Estimate the number of dimensions for the Factorial Analysis of Mixed Data by cross-validation. This function is nearly identical with estim_ncpFAMD function in 'missMDA' package. The only difference is that in this function imputeFAMD is used, which then calls imputeMFA, then impute_mod.
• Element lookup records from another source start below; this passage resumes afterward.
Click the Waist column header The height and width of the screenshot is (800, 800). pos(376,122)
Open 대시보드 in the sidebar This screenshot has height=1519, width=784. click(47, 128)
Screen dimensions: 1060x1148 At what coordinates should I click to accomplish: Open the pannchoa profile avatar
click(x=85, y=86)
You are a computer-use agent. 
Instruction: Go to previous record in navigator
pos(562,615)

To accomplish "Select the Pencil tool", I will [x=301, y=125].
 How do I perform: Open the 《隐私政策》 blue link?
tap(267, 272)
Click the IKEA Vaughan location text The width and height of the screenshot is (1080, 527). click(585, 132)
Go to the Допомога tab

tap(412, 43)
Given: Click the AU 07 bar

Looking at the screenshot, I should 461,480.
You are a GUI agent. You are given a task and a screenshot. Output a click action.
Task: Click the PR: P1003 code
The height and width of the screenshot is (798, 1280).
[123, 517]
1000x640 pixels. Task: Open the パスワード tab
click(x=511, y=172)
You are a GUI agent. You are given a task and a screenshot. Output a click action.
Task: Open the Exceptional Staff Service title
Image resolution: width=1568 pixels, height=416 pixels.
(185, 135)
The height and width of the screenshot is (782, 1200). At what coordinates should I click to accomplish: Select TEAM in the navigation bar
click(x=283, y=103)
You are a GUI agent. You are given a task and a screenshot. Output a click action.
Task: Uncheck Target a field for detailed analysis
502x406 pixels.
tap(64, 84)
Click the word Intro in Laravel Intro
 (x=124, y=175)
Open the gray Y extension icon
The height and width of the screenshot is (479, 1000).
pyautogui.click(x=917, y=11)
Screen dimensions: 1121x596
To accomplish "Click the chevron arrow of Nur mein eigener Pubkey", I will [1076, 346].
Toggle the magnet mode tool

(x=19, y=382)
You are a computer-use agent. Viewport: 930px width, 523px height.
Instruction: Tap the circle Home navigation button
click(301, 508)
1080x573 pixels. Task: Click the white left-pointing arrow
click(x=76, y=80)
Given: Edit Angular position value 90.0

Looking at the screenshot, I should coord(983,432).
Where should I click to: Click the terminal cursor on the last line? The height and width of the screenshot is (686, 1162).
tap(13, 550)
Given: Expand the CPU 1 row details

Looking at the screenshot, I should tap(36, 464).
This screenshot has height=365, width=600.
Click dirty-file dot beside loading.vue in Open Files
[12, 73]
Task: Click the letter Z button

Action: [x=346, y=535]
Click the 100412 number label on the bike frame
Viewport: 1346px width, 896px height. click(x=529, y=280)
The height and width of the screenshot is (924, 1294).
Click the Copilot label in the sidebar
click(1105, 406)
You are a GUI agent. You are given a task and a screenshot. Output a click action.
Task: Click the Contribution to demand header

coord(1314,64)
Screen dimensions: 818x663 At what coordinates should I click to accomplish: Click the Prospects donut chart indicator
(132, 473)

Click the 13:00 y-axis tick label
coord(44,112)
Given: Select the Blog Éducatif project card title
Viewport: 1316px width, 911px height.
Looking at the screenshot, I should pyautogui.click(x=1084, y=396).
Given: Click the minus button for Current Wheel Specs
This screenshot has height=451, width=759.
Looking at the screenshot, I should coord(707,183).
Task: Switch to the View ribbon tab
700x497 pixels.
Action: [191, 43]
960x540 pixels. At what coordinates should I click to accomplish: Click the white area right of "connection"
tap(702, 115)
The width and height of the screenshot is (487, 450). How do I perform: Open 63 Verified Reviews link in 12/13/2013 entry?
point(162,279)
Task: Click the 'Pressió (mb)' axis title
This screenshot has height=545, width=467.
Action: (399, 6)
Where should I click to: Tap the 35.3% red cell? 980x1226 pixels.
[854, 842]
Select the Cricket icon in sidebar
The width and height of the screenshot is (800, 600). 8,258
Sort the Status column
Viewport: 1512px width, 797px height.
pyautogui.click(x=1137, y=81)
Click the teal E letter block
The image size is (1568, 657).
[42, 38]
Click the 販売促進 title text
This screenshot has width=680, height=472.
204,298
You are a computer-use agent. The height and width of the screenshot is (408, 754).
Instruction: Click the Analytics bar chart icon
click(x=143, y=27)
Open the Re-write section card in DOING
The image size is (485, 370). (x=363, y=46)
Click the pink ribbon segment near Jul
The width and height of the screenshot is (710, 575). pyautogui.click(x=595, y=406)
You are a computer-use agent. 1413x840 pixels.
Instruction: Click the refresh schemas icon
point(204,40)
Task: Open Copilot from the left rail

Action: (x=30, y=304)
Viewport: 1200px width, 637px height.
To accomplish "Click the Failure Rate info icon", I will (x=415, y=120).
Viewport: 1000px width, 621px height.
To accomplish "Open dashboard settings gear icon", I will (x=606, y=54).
In impute_mod, some changes have been made to avoid the convergence error.

estim_ncpFAMD(
  don,
  ncp.min = 0,
  ncp.max = 5,
  method = c("Regularized", "EM"),
  method.cv = c("Kfold", "loo"),
  nbsim = 100,
  pNA = 0.05,
  ind.sup = NULL,
  sup.var = NULL,
  threshold = 1e-04,
  verbose = TRUE,
  maxiter = 1000
)

Arguments

don

a data.frame with categorical variables; with missing entries or not.

ncp.min

integer corresponding to the minimum number of components to test.

ncp.max

integer corresponding to the maximum number of components to test.

method

"Regularized" by default or "EM".

method.cv

"Kfold" for cross-validation or "loo" for leave-one-out.

nbsim

number of simulations, useful only if method.cv="Kfold".

pNA

percentage of missing values added in the data set, useful only if method.cv="Kfold.

ind.sup

a vector indicating the indexes of the supplementary individuals.

sup.var

a vector indicating the indexes of the supplementary variables (quantitative and categorical).

threshold

the threshold for assessing convergence

verbose

boolean. TRUE means that a progressbar is writtent.

maxiter

max iteration number for imputeFAMD

Value

ncp the number of components retained for the FAMD. criterion the criterion (the MSEP) calculated for each number of components.

References

Audigier, V., Husson, F. & Josse, J. (2014). A principal components method to impute mixed data. Advances in Data Analysis and Classification.